| EXERCISE GOAL |
Exact copy, pictures omitted: the line holding "Where should I" and every line after it down to the end of the entries.

Screenshot grounding data
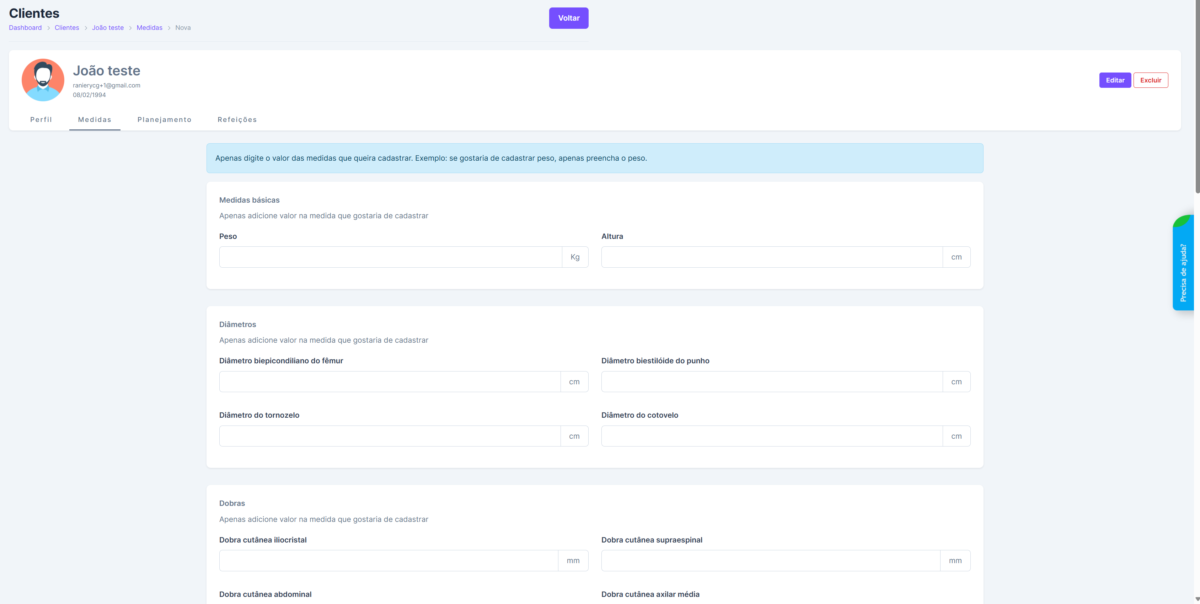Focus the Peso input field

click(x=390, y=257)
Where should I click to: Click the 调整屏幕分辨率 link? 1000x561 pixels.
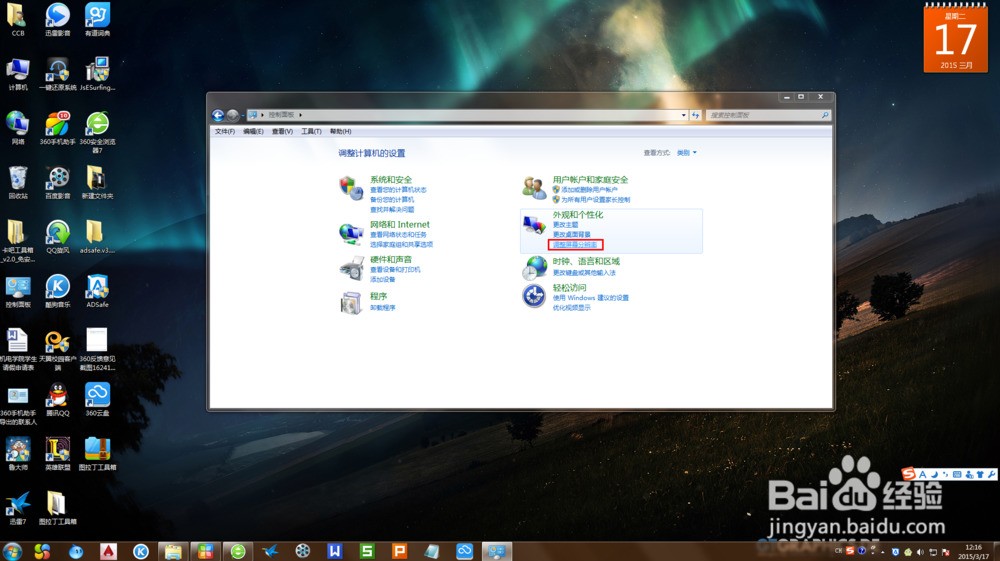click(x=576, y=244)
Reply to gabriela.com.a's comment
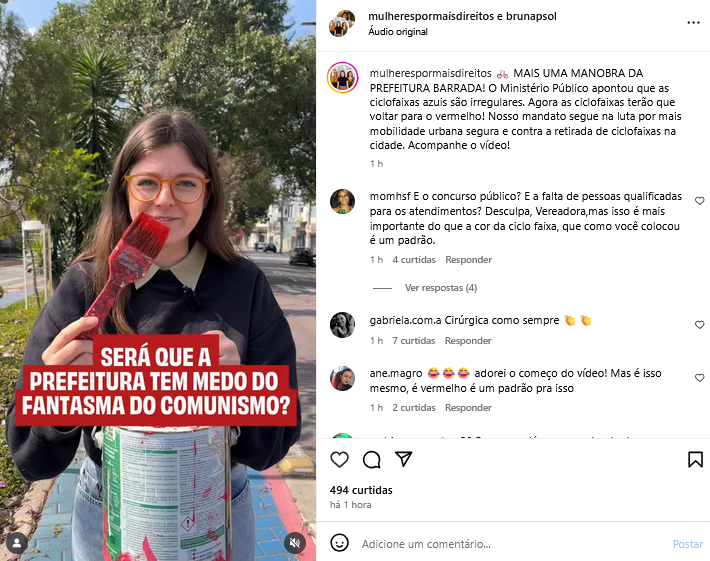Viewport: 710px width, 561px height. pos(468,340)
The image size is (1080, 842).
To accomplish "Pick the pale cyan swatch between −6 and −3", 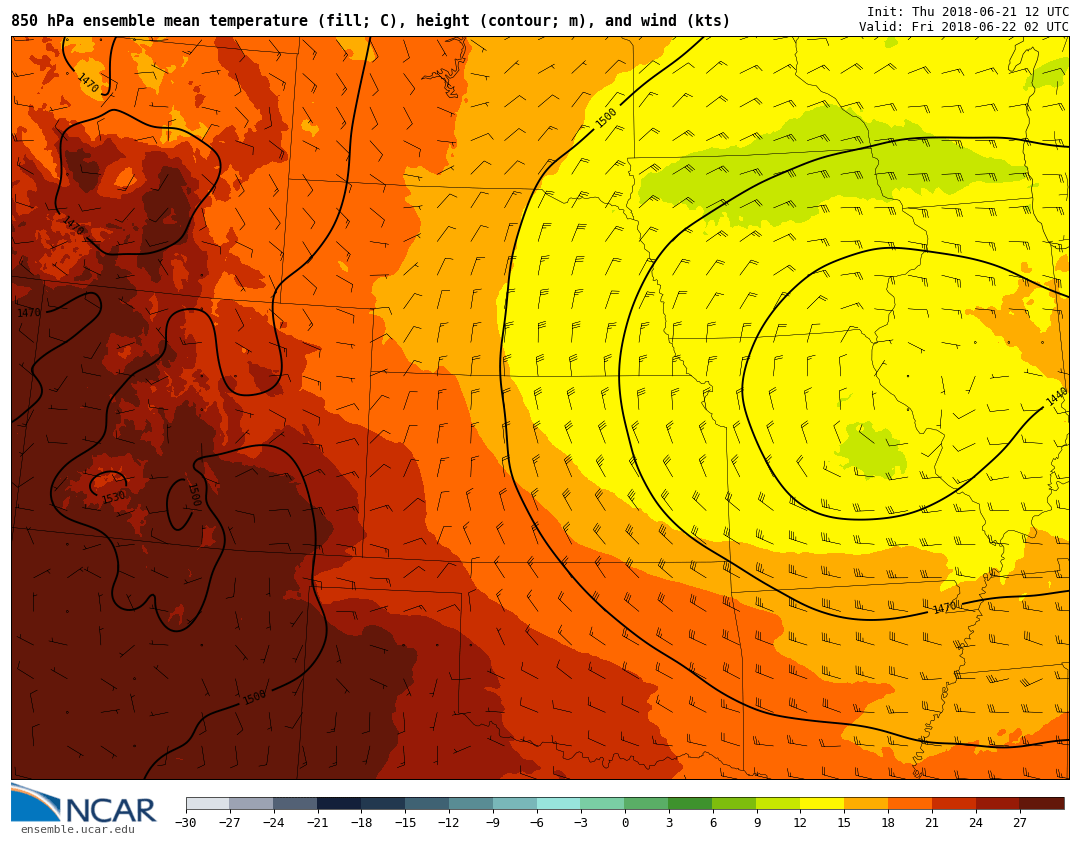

| EXERCISE SOLUTION |
Where should I click to: Click the 调整屏幕分辨率 link? 1000x561 pixels.
click(x=576, y=244)
Reply to gabriela.com.a's comment
Viewport: 710px width, 561px height. pos(468,340)
The image size is (1080, 842).
To accomplish "Pick the pale cyan swatch between −6 and −3", 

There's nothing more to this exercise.